Most of us probably assume that the medications we get by prescription are safe because the drug manufacturers that mass-produce them are regulated by the U.S. Food and Drug Administration (although recent scandals in which agency whistle-blowers warned about the danger of medical devices may shake that faith.)
But tainted injections that apparently caused the meningitis outbreak are not regulated by the FDA in the same way as typical prescription drugs. They are compounds that supposedly are individually mixed to fill special prescriptions for specific patients - for example, with reduced dosages or without ingredients that may cause allergic reactions. These medications aren't supposed to be made in bulk or without individual prescriptions.
These so-called "compounding pharmacies" are regulated by the states and so, by definition, the rules differ from location to location. In reality, many companies like NECC - which sent out 17,000 doses of this particular steroid medication, at least some without individual prescriptions - have crossed over into pharmaceutical manufacturing while avoiding the federal regulation that is supposed to go with it. Over the past decade and a half, attempts by the FDA to regulate such companies have been thwarted first in the courts and then by a massive lobbying effort in Congress.
The process has become all too predictable: In 2007, the late U.S. Sen. Ted Kennedy and two Republican co-sponsors pushed for tighter regulations in Senate legislation, which was blocked when the industry opposed it aggressively. Attempts by the FDA to regulate the pharmacies often have meant taking on an army of industry lawyers.

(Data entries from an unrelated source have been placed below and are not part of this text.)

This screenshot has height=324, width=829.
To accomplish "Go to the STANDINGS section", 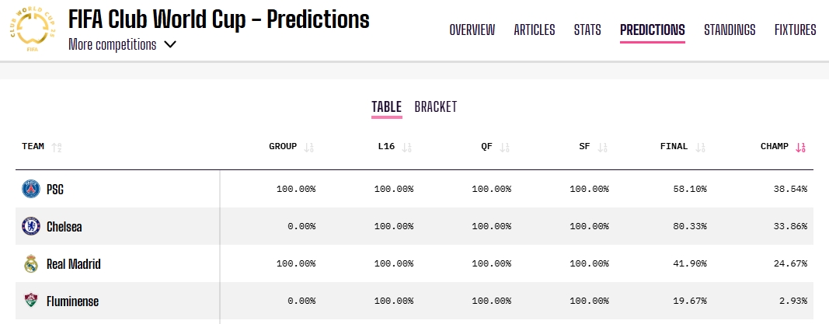I will [x=730, y=30].
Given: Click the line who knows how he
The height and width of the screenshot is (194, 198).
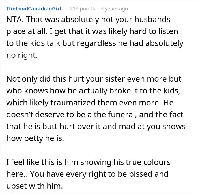Looking at the screenshot, I should coord(93,91).
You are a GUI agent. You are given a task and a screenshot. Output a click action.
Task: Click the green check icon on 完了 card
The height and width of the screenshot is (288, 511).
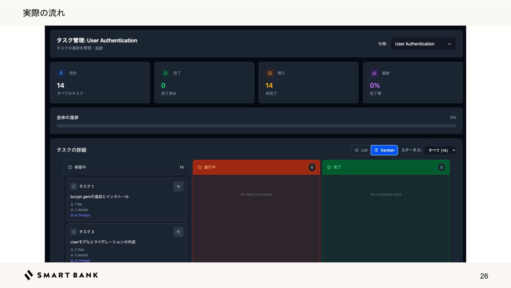click(166, 73)
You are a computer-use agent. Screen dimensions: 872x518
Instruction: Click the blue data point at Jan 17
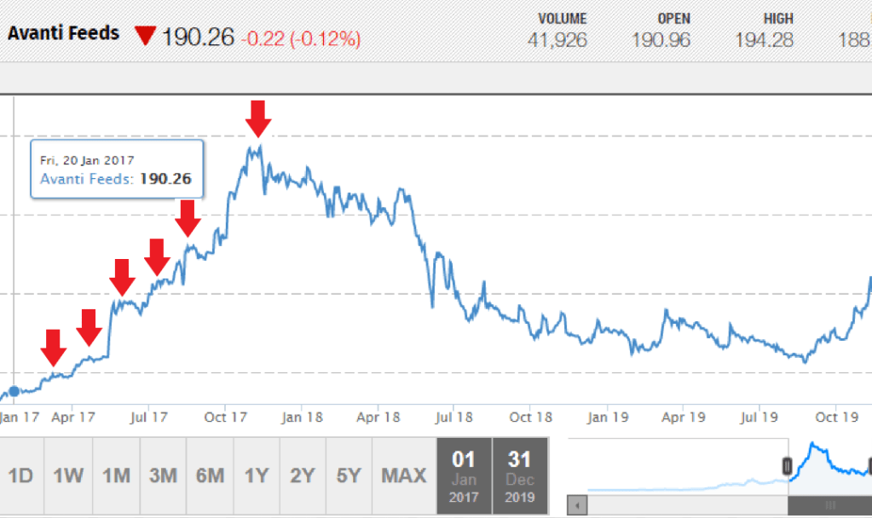[14, 391]
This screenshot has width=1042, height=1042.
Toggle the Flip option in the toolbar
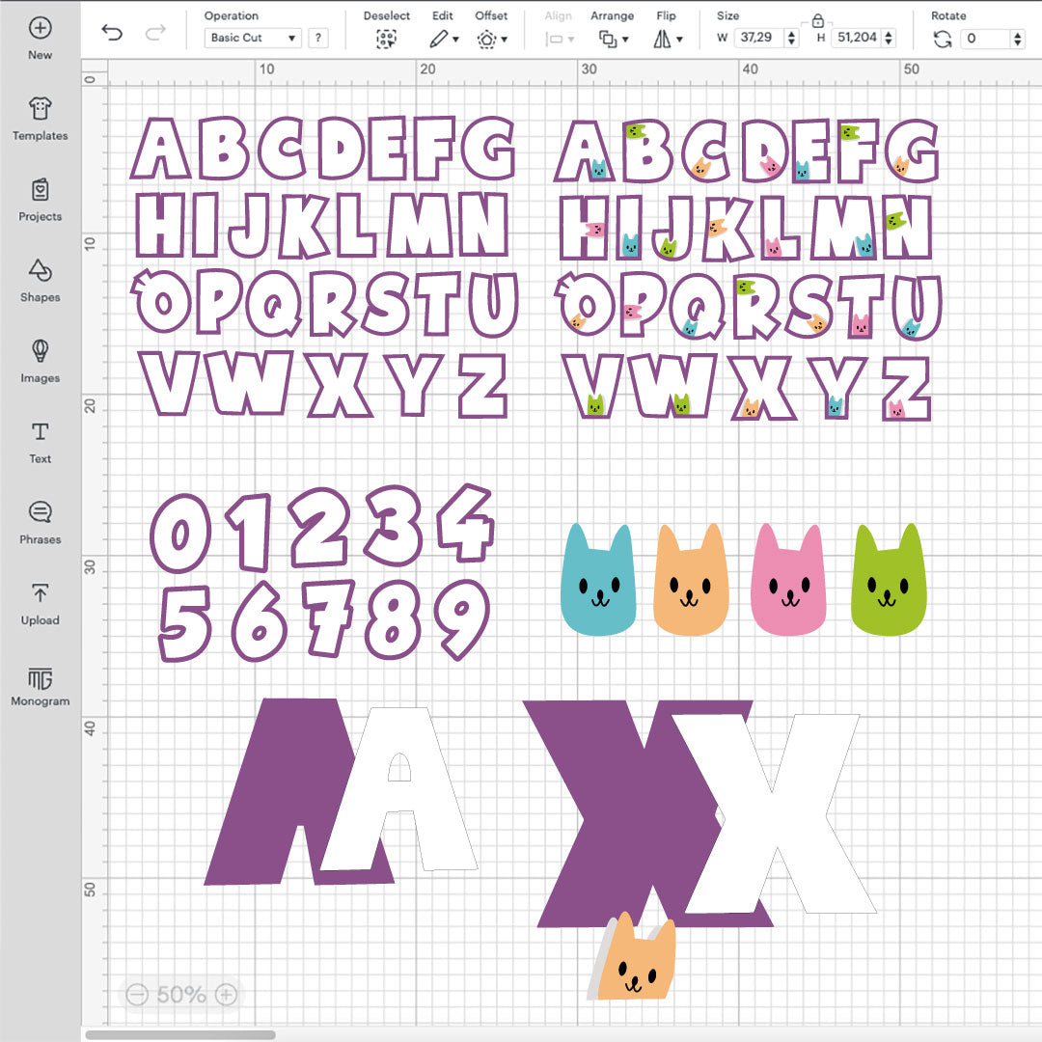point(668,37)
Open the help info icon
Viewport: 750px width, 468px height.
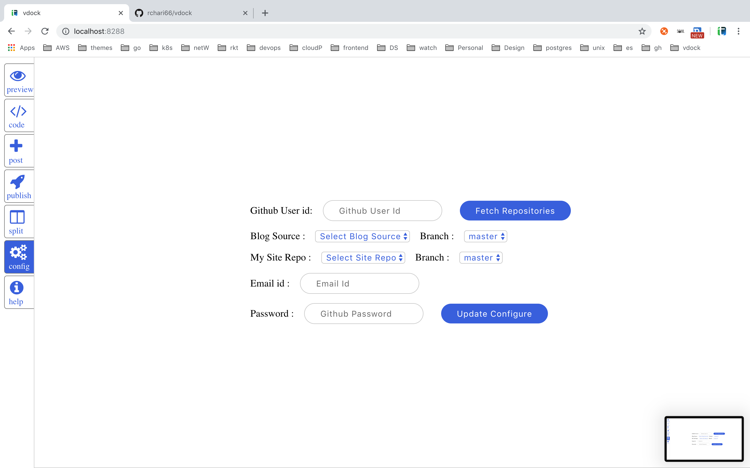(x=16, y=288)
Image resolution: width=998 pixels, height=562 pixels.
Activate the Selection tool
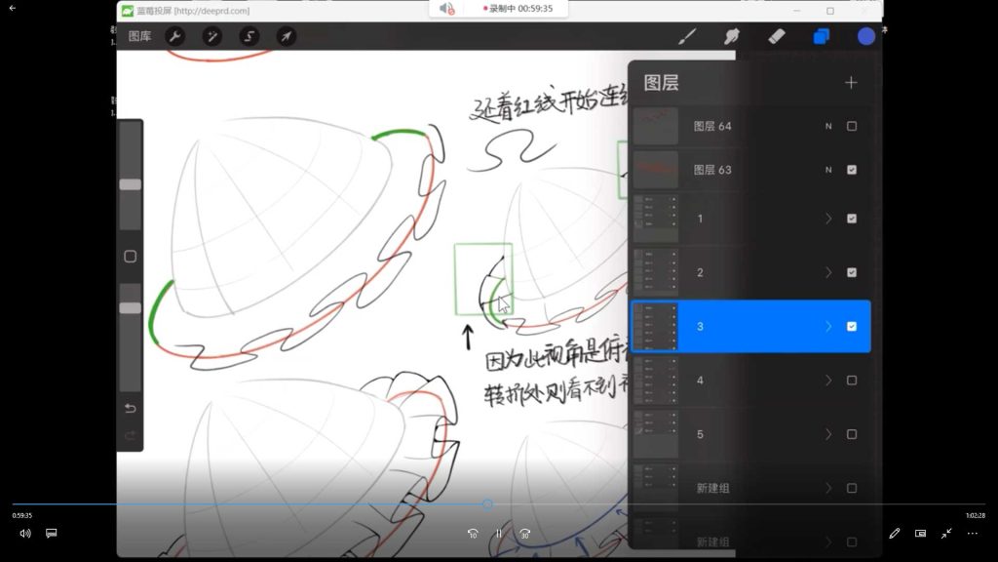pyautogui.click(x=249, y=36)
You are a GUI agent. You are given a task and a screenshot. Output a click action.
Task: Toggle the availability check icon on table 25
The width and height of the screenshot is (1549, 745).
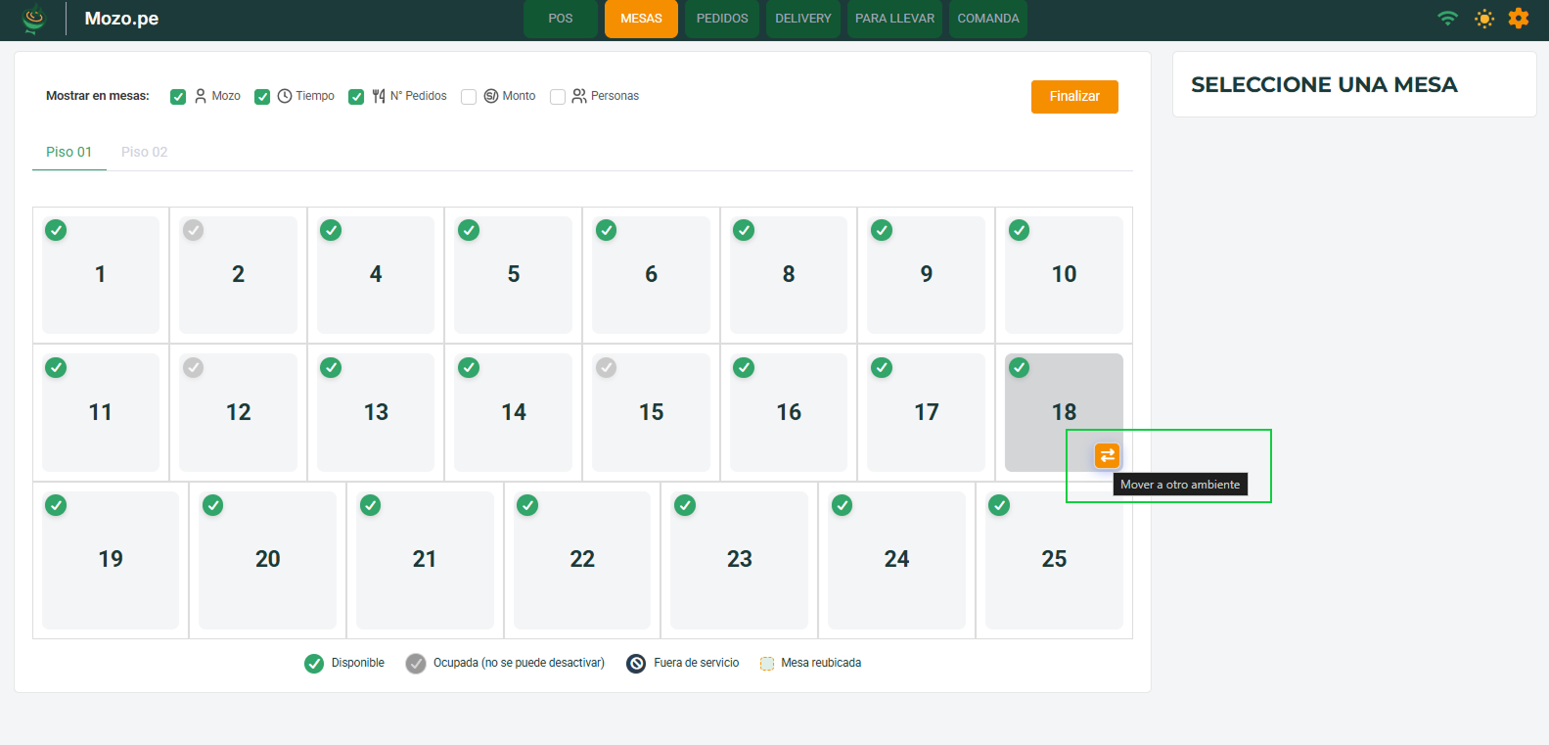coord(999,505)
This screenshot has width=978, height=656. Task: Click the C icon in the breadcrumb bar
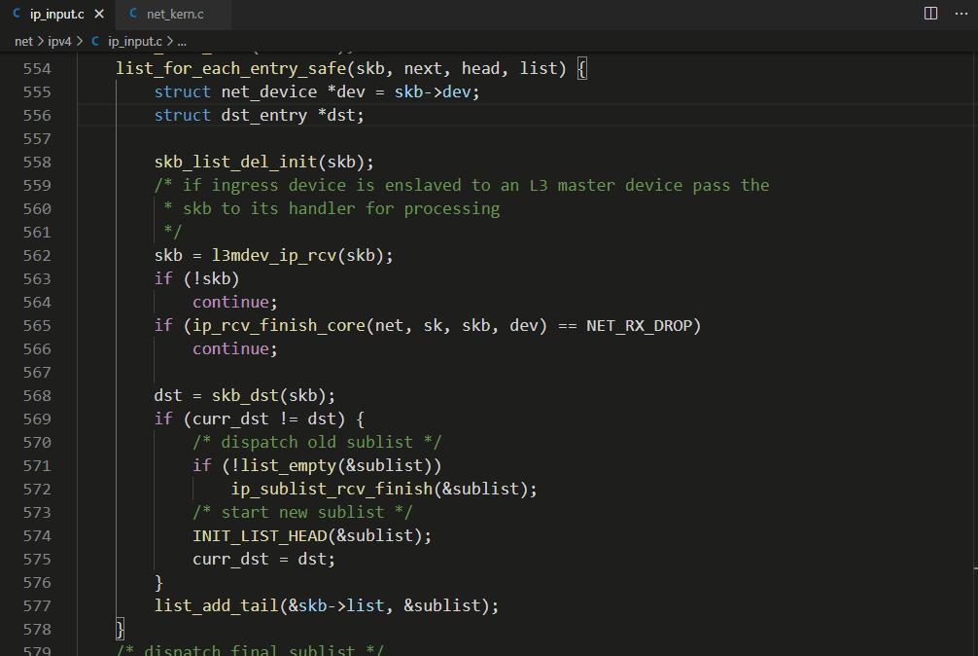95,41
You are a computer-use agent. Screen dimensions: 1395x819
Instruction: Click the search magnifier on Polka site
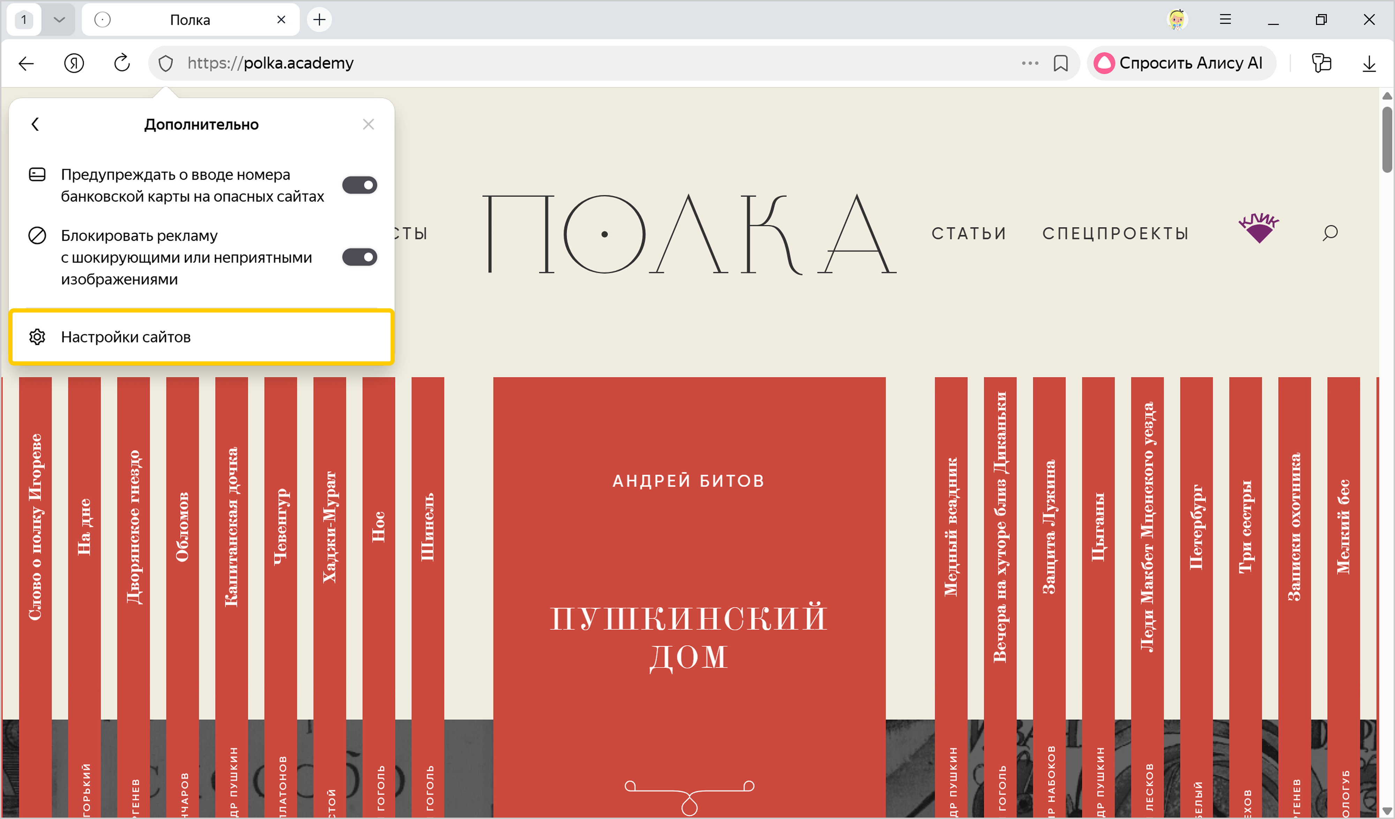1330,233
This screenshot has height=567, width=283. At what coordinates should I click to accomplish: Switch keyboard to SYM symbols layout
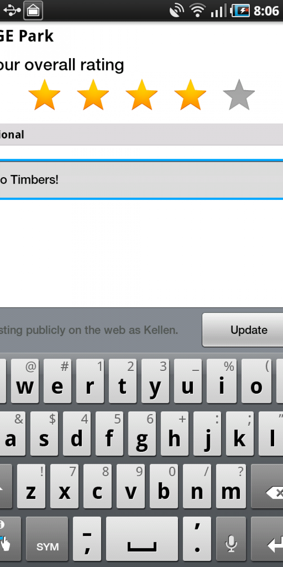click(47, 539)
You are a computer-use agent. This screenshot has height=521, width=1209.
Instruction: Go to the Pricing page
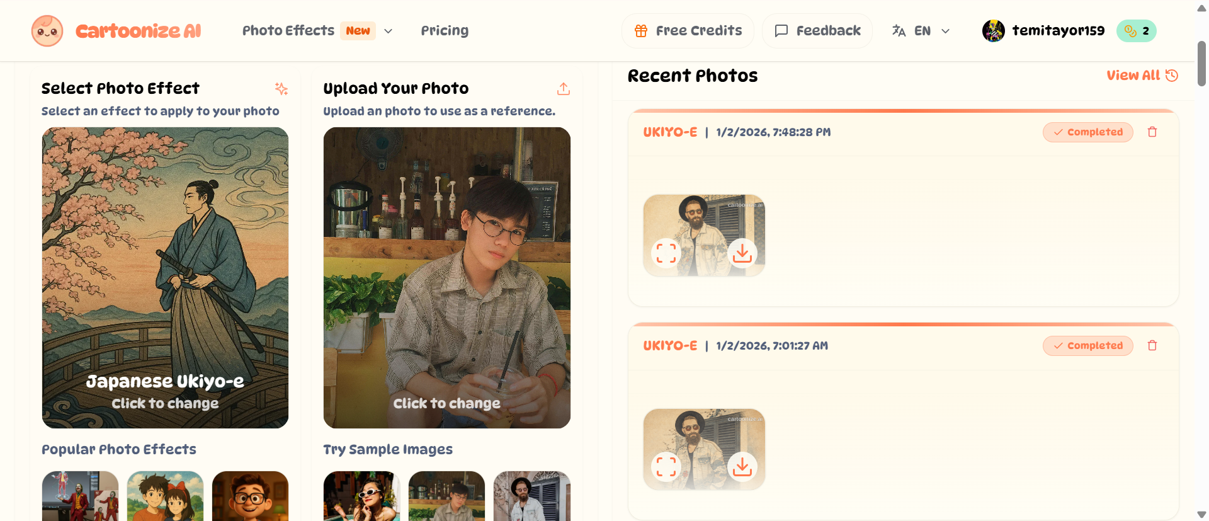point(445,31)
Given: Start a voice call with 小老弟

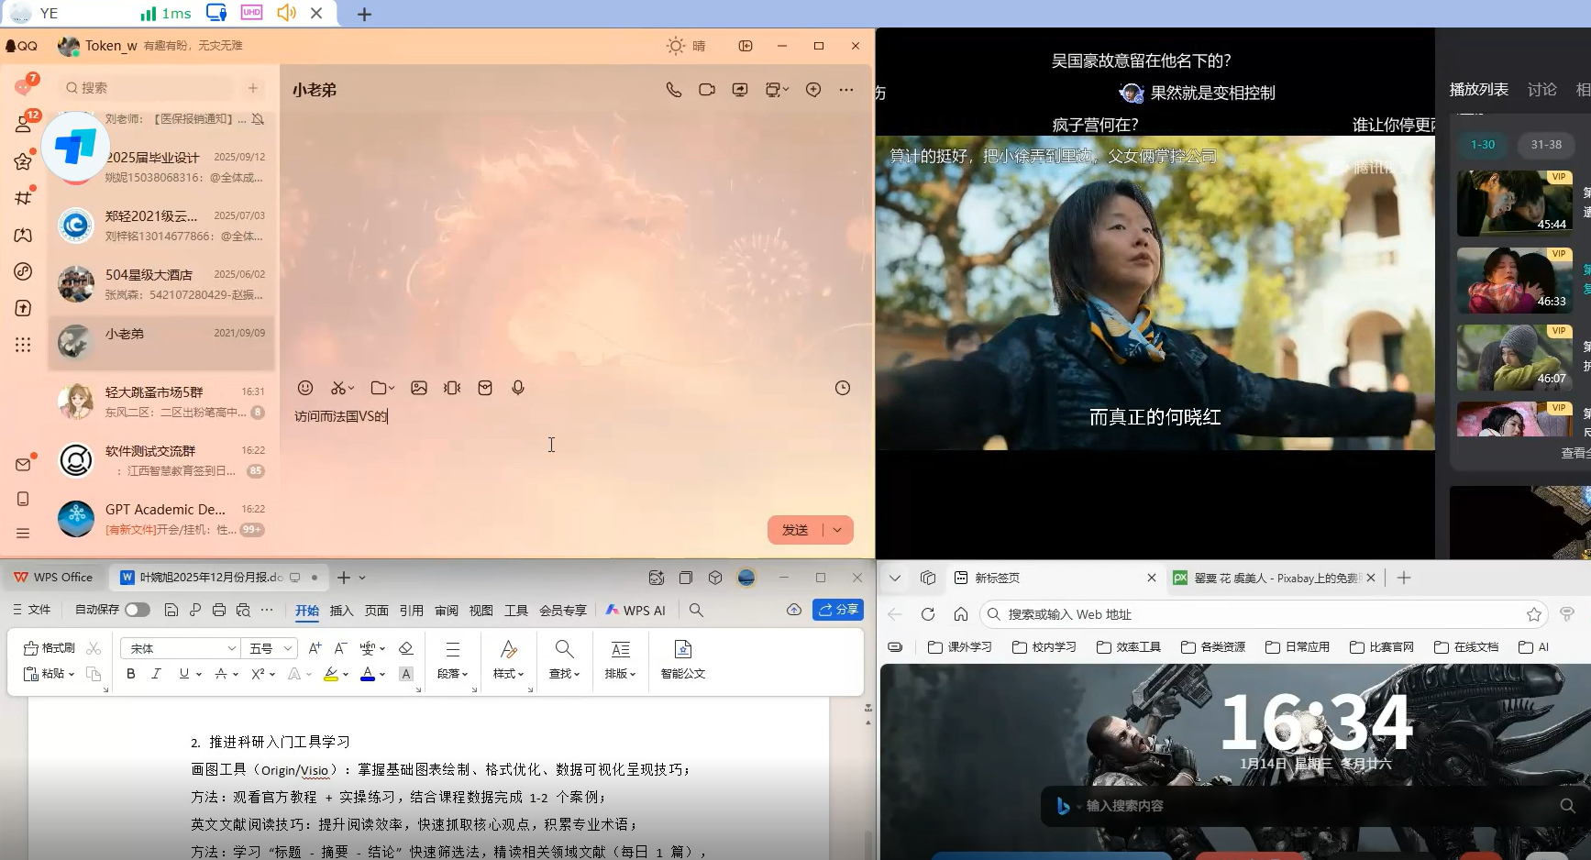Looking at the screenshot, I should click(674, 90).
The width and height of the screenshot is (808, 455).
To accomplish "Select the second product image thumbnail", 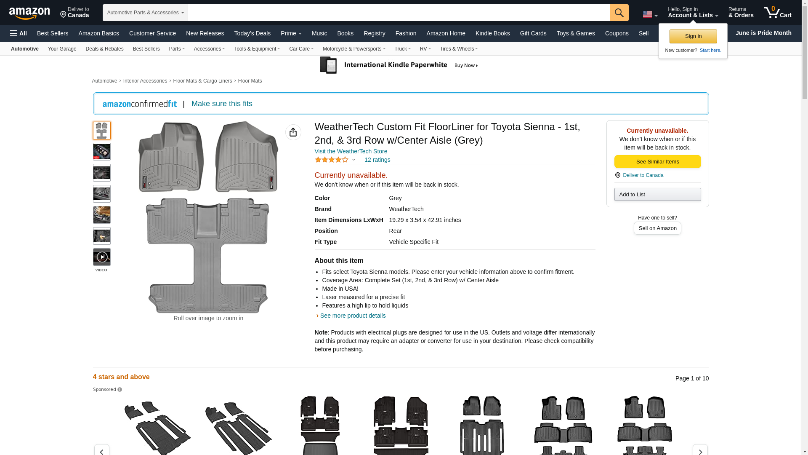I will click(x=101, y=152).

Then-FDA Commissioner David Kessler was on target in 1996 when he warned that, without oversight, these pharmacies could spawn a "shadow industry" of unapproved drugs.
Now, as thousands of people who got the tainted injections worry about becoming sick, U.S. Rep. Edward Markey, D-Mass., says he will introduce new legislation to require consumer protections from the industry: complying with basic minimum safety standards, banning ingredients that aren't FDA-approved, submitting to thorough inspections and warning patients of compounded pharmaceuticals.
Members of Congress who care about health and safety should support it. It's time to finally learn the moral of this story.